What does b-mercaptoethanol do to secretory proteins?also...If you forgot to add b-mercaptoethanol to a secretory protein, would the protein's migration likely speed up or slow down? Why?

β-mercaptoethanol (BME) is a reducing agent commonly used in protein research to break disulfide bonds. Disulfide bonds are strong covalent bonds that form between two cysteine residues, and they are important for protein structure and stability. Secretory proteins, also known as exported proteins, undergo a complex process of folding and modification before they are transported out of the cell.

When BME is added to a protein sample, it reduces the disulfide bonds, causing them to break. By breaking the disulfide bonds, BME unfolds the protein and disrupts its structure. This can be beneficial in several ways:

1. Denaturation: BME can denature proteins, which makes them more accessible for analysis. Denaturation typically occurs by disrupting the secondary and tertiary structure of proteins, which unfold the protein and expose hydrophobic regions.

2. SDS-PAGE: BME is commonly used during Sodium Dodecyl Sulfate-Polyacrylamide Gel Electrophoresis (SDS-PAGE). SDS-PAGE is a technique used to separate proteins based on size. SDS, a detergent, is used to denature proteins and give them a negative charge. BME is added to reduce disulfide bonds, which facilitates separation of the protein monomers.

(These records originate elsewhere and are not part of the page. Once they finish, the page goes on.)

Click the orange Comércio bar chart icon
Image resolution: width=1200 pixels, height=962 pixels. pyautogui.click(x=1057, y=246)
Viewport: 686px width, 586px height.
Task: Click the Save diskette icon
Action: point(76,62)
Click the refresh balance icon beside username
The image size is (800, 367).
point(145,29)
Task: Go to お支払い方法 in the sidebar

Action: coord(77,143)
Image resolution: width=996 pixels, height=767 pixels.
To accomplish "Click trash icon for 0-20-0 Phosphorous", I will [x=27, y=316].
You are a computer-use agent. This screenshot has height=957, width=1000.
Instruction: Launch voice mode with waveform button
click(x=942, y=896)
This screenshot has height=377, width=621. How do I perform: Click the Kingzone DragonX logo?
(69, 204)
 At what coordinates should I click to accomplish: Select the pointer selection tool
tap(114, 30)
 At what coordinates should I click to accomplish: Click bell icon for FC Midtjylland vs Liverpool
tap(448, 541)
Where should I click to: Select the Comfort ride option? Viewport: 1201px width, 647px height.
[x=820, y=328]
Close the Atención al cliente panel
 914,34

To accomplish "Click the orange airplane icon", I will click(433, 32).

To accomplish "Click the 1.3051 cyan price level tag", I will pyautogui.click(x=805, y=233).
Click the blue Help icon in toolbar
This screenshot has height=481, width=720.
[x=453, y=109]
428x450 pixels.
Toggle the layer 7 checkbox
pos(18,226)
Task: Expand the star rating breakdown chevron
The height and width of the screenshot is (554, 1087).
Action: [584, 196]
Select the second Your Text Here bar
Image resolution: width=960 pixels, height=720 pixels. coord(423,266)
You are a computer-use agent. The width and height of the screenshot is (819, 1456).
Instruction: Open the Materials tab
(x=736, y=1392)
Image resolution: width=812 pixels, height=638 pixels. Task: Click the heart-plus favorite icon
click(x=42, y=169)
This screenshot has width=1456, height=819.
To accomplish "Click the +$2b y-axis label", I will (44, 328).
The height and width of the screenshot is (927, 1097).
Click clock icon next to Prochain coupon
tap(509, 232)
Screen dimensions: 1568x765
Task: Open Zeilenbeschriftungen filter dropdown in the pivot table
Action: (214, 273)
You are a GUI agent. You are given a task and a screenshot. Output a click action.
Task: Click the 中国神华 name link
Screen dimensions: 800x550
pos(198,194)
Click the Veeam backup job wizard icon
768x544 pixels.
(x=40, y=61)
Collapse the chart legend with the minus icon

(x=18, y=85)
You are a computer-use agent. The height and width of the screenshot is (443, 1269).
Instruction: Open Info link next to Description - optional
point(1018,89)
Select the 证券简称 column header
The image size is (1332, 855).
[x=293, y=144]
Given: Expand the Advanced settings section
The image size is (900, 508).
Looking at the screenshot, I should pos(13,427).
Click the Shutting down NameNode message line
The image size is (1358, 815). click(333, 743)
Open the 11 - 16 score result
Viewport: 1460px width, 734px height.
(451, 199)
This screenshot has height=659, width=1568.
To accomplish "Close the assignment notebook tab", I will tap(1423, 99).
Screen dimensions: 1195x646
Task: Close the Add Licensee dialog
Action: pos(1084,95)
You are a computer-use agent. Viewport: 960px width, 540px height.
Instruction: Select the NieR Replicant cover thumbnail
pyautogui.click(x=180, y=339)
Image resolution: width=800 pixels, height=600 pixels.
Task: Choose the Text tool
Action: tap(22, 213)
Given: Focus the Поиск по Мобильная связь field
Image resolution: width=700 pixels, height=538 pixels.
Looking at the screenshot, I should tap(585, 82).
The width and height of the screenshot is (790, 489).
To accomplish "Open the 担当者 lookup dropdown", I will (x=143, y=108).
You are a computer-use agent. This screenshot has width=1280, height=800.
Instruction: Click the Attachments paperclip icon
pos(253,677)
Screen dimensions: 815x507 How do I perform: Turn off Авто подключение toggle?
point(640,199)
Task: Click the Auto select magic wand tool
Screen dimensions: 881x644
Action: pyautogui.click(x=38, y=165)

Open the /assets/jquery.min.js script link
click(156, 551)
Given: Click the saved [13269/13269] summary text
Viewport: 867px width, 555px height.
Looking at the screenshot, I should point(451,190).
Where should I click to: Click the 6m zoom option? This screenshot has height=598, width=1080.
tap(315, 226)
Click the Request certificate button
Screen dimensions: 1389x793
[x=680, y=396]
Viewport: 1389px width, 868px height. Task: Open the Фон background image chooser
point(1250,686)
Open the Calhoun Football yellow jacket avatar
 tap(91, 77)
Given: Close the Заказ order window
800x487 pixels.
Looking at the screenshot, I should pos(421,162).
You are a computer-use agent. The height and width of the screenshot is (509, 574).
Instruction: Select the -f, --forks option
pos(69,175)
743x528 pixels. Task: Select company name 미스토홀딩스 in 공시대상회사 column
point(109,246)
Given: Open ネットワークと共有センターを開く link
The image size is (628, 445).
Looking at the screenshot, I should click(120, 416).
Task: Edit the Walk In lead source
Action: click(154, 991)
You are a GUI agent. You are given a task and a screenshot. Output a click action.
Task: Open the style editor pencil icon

Regarding the second part of your question, if you forget to add BME to a secretory protein, the protein's migration during SDS-PAGE is likely to slow down. This is because the disulfide bonds will remain intact, leading to a more compact and folded protein structure. Without disulfide bond reduction, the protein will have reduced mobility due to the increased resistance it faces during gel electrophoresis.